◆ **Prompt**: Locate "Instruction: Switch to the Payment step" in the listing. Transcribe the line that contains it and every line that follows, through the last, omitting all pictures.

···

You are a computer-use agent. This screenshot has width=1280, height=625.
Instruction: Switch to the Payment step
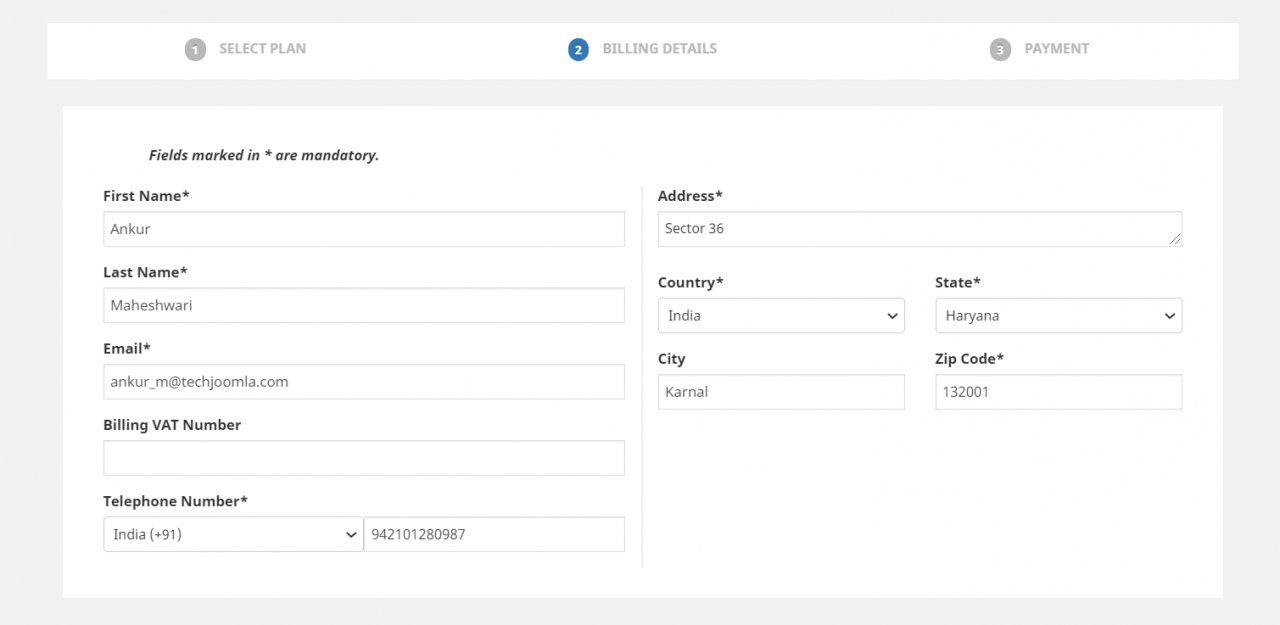[x=1056, y=49]
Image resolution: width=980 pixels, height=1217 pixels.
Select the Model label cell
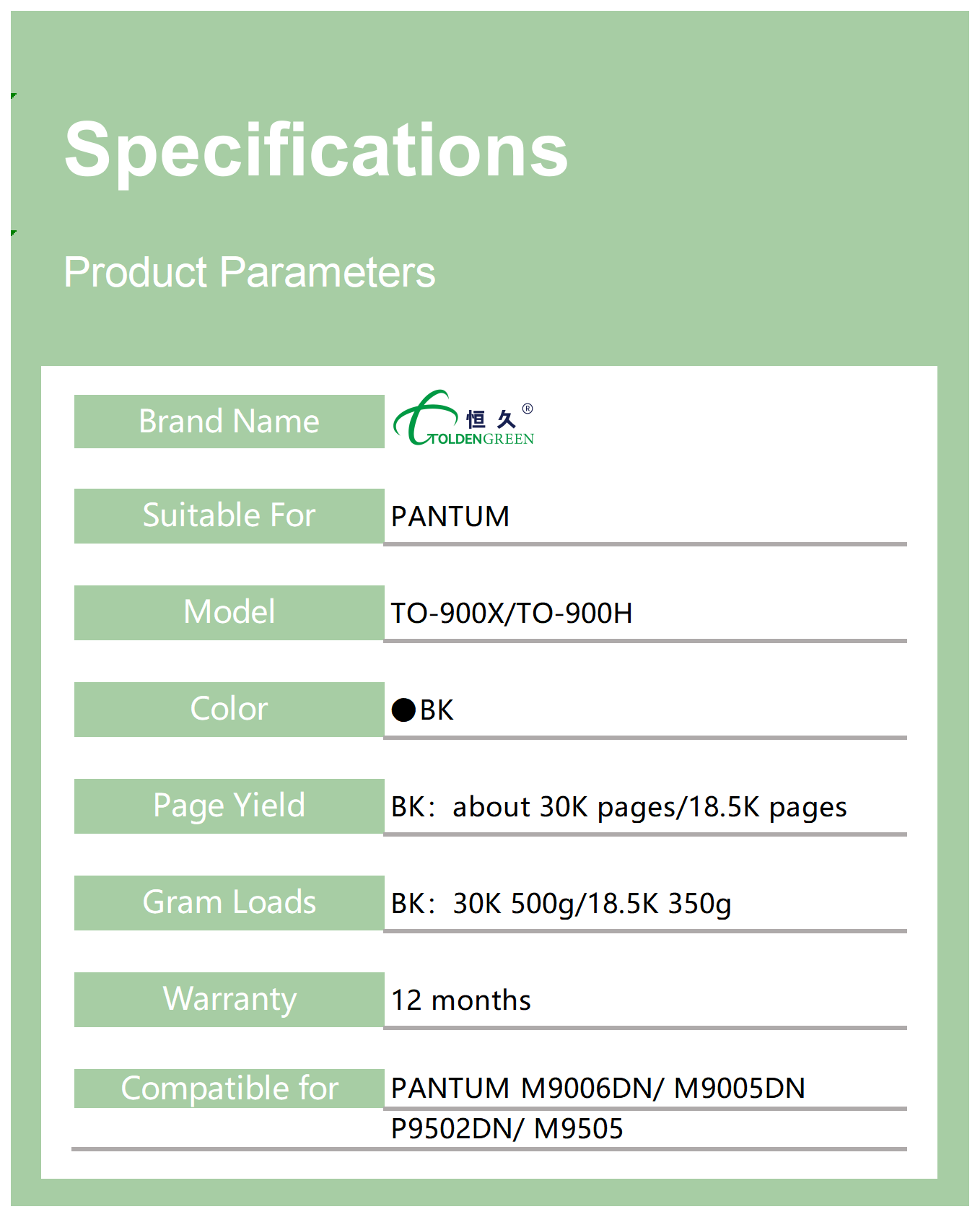point(229,613)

···

◆ **Solution for this problem**:
Instruction: Switch to the Payment step
[x=1056, y=49]
Image resolution: width=980 pixels, height=1217 pixels.
Select the Model label cell
point(229,613)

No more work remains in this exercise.